[[ DATA RECORDS, beginning ]]

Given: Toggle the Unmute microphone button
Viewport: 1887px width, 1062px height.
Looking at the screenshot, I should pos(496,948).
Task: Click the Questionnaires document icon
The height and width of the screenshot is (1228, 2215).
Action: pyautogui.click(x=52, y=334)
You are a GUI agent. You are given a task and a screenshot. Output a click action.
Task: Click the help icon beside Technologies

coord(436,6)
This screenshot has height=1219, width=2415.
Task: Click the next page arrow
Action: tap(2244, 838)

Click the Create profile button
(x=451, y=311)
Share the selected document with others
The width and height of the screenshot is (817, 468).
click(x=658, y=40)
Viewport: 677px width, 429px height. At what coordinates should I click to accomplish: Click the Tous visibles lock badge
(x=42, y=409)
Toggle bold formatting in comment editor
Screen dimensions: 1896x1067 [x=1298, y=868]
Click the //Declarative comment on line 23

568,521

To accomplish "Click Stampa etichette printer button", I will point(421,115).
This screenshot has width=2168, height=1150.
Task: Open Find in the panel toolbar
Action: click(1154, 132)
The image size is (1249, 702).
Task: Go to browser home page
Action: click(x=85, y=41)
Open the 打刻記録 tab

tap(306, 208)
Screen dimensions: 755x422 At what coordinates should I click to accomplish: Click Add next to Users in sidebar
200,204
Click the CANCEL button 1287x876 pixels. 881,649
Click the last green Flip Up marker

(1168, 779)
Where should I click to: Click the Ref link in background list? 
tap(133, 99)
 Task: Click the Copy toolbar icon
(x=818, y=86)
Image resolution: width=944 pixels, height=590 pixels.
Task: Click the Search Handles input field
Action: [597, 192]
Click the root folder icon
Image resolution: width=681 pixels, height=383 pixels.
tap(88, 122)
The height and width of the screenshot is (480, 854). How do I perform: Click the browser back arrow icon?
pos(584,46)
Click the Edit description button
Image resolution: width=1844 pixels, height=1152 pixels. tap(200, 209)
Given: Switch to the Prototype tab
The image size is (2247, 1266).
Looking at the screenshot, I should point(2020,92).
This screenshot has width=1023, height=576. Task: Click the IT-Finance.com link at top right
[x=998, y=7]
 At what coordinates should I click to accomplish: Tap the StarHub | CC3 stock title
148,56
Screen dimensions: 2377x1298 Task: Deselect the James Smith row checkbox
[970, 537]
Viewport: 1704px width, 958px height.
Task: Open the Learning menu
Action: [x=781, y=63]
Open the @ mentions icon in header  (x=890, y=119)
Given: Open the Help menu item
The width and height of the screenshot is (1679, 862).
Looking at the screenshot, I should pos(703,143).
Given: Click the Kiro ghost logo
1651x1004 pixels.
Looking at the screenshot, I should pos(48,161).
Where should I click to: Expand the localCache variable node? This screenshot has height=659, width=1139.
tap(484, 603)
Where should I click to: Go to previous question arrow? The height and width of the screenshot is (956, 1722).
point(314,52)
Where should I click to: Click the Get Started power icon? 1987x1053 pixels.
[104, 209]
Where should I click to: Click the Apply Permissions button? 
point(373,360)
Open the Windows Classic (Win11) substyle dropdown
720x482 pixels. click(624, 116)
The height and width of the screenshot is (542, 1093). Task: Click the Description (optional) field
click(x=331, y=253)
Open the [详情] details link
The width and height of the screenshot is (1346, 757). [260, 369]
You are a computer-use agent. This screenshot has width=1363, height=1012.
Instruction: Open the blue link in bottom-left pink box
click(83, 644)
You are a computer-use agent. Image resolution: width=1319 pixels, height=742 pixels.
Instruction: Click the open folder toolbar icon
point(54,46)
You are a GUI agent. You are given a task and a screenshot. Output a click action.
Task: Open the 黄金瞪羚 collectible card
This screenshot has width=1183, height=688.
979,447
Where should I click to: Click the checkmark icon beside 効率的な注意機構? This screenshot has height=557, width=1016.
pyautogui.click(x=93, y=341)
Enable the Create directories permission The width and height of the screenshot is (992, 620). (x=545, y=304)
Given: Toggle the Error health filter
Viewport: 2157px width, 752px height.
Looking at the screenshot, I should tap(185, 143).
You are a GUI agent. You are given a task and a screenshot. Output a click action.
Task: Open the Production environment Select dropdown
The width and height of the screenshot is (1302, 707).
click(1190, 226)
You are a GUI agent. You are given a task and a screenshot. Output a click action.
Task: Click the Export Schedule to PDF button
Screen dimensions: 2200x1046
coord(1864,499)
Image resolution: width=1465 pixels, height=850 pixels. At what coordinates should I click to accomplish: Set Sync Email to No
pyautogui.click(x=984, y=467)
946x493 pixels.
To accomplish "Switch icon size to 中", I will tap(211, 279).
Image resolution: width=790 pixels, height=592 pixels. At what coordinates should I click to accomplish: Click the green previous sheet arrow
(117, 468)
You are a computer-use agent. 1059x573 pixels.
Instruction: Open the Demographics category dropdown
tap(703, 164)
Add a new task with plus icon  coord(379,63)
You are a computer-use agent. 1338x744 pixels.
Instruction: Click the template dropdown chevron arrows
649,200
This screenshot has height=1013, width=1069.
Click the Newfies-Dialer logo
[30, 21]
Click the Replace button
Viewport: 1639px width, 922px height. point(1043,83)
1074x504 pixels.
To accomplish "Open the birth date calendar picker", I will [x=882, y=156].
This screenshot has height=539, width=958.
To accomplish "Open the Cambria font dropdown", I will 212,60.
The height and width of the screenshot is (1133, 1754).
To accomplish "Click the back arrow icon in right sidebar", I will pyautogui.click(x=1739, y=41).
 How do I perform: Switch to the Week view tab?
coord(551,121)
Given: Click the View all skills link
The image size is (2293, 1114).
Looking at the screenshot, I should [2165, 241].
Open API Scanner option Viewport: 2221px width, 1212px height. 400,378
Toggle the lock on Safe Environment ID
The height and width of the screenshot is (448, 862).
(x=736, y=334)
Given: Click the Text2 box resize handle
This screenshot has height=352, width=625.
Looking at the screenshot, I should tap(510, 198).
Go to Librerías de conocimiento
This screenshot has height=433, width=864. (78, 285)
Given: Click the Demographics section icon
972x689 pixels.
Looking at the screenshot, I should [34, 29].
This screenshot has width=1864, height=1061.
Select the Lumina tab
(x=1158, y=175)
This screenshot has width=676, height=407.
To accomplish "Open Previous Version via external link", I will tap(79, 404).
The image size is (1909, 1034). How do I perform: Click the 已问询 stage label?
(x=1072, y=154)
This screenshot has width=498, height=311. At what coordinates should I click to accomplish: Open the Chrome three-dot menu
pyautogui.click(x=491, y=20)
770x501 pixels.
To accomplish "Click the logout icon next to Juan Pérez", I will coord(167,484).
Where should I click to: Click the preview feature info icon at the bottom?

[[ DATA RECORDS, end ]]

Return the entries above exactly as they appear.

:: ANSWER TO THIS PROBLEM ::
Given: Toggle the Unmute microphone button
Viewport: 1887px width, 1062px height.
Looking at the screenshot, I should pos(496,948).
Task: Click the Questionnaires document icon
The height and width of the screenshot is (1228, 2215).
Action: pyautogui.click(x=52, y=334)
You are a GUI agent. You are given a task and a screenshot. Output a click action.
Task: Click the help icon beside Technologies

coord(436,6)
This screenshot has height=1219, width=2415.
Task: Click the next page arrow
Action: tap(2244, 838)

Click the Create profile button
(x=451, y=311)
Share the selected document with others
The width and height of the screenshot is (817, 468).
click(x=658, y=40)
Viewport: 677px width, 429px height. At what coordinates should I click to accomplish: Click the Tous visibles lock badge
(x=42, y=409)
Toggle bold formatting in comment editor
Screen dimensions: 1896x1067 [x=1298, y=868]
Click the //Declarative comment on line 23

568,521

To accomplish "Click Stampa etichette printer button", I will point(421,115).
This screenshot has width=2168, height=1150.
Task: Open Find in the panel toolbar
Action: click(1154, 132)
The image size is (1249, 702).
Task: Go to browser home page
Action: click(x=85, y=41)
Open the 打刻記録 tab

tap(306, 208)
Screen dimensions: 755x422 At what coordinates should I click to accomplish: Click Add next to Users in sidebar
200,204
Click the CANCEL button 1287x876 pixels. 881,649
Click the last green Flip Up marker

(1168, 779)
Where should I click to: Click the Ref link in background list? 
tap(133, 99)
 Task: Click the Copy toolbar icon
(x=818, y=86)
Image resolution: width=944 pixels, height=590 pixels.
Task: Click the Search Handles input field
Action: [597, 192]
Click the root folder icon
Image resolution: width=681 pixels, height=383 pixels.
tap(88, 122)
The height and width of the screenshot is (480, 854). How do I perform: Click the browser back arrow icon?
pos(584,46)
Click the Edit description button
Image resolution: width=1844 pixels, height=1152 pixels. tap(200, 209)
Given: Switch to the Prototype tab
The image size is (2247, 1266).
Looking at the screenshot, I should point(2020,92).
This screenshot has width=1023, height=576. Task: Click the IT-Finance.com link at top right
[x=998, y=7]
 At what coordinates should I click to accomplish: Tap the StarHub | CC3 stock title
148,56
Screen dimensions: 2377x1298 Task: Deselect the James Smith row checkbox
[970, 537]
Viewport: 1704px width, 958px height.
Task: Open the Learning menu
Action: [x=781, y=63]
Open the @ mentions icon in header  (x=890, y=119)
Given: Open the Help menu item
The width and height of the screenshot is (1679, 862).
Looking at the screenshot, I should pos(703,143).
Given: Click the Kiro ghost logo
1651x1004 pixels.
Looking at the screenshot, I should pos(48,161).
Where should I click to: Expand the localCache variable node? This screenshot has height=659, width=1139.
tap(484, 603)
Where should I click to: Go to previous question arrow? The height and width of the screenshot is (956, 1722).
point(314,52)
Where should I click to: Click the Get Started power icon? 1987x1053 pixels.
[104, 209]
Where should I click to: Click the Apply Permissions button? 
point(373,360)
Open the Windows Classic (Win11) substyle dropdown
720x482 pixels. click(624, 116)
The height and width of the screenshot is (542, 1093). Task: Click the Description (optional) field
click(x=331, y=253)
Open the [详情] details link
The width and height of the screenshot is (1346, 757). [260, 369]
You are a computer-use agent. This screenshot has width=1363, height=1012.
Instruction: Open the blue link in bottom-left pink box
click(83, 644)
You are a computer-use agent. Image resolution: width=1319 pixels, height=742 pixels.
Instruction: Click the open folder toolbar icon
point(54,46)
You are a GUI agent. You are given a task and a screenshot. Output a click action.
Task: Open the 黄金瞪羚 collectible card
This screenshot has width=1183, height=688.
979,447
Where should I click to: Click the checkmark icon beside 効率的な注意機構? This screenshot has height=557, width=1016.
pyautogui.click(x=93, y=341)
Enable the Create directories permission The width and height of the screenshot is (992, 620). (x=545, y=304)
Given: Toggle the Error health filter
Viewport: 2157px width, 752px height.
Looking at the screenshot, I should tap(185, 143).
You are a GUI agent. You are given a task and a screenshot. Output a click action.
Task: Open the Production environment Select dropdown
The width and height of the screenshot is (1302, 707).
click(1190, 226)
You are a GUI agent. You are given a task and a screenshot. Output a click action.
Task: Click the Export Schedule to PDF button
Screen dimensions: 2200x1046
coord(1864,499)
Image resolution: width=1465 pixels, height=850 pixels. At what coordinates should I click to accomplish: Set Sync Email to No
pyautogui.click(x=984, y=467)
946x493 pixels.
To accomplish "Switch icon size to 中", I will tap(211, 279).
Image resolution: width=790 pixels, height=592 pixels. At what coordinates should I click to accomplish: Click the green previous sheet arrow
(117, 468)
You are a computer-use agent. 1059x573 pixels.
Instruction: Open the Demographics category dropdown
tap(703, 164)
Add a new task with plus icon  coord(379,63)
You are a computer-use agent. 1338x744 pixels.
Instruction: Click the template dropdown chevron arrows
649,200
This screenshot has height=1013, width=1069.
Click the Newfies-Dialer logo
[30, 21]
Click the Replace button
Viewport: 1639px width, 922px height. point(1043,83)
1074x504 pixels.
To accomplish "Open the birth date calendar picker", I will [x=882, y=156].
This screenshot has height=539, width=958.
To accomplish "Open the Cambria font dropdown", I will 212,60.
The height and width of the screenshot is (1133, 1754).
To accomplish "Click the back arrow icon in right sidebar", I will pyautogui.click(x=1739, y=41).
 How do I perform: Switch to the Week view tab?
coord(551,121)
Given: Click the View all skills link
The image size is (2293, 1114).
Looking at the screenshot, I should [2165, 241].
Open API Scanner option Viewport: 2221px width, 1212px height. 400,378
Toggle the lock on Safe Environment ID
The height and width of the screenshot is (448, 862).
(x=736, y=334)
Given: Click the Text2 box resize handle
This screenshot has height=352, width=625.
Looking at the screenshot, I should tap(510, 198).
Go to Librerías de conocimiento
This screenshot has height=433, width=864. (78, 285)
Given: Click the Demographics section icon
972x689 pixels.
Looking at the screenshot, I should [34, 29].
This screenshot has width=1864, height=1061.
Select the Lumina tab
(x=1158, y=175)
This screenshot has width=676, height=407.
To accomplish "Open Previous Version via external link", I will tap(79, 404).
The image size is (1909, 1034). How do I perform: Click the 已问询 stage label?
(x=1072, y=154)
This screenshot has width=498, height=311. At what coordinates should I click to accomplish: Open the Chrome three-dot menu
pyautogui.click(x=491, y=20)
770x501 pixels.
To accomplish "Click the logout icon next to Juan Pérez", I will coord(167,484).
Where should I click to: Click the preview feature info icon at the bottom?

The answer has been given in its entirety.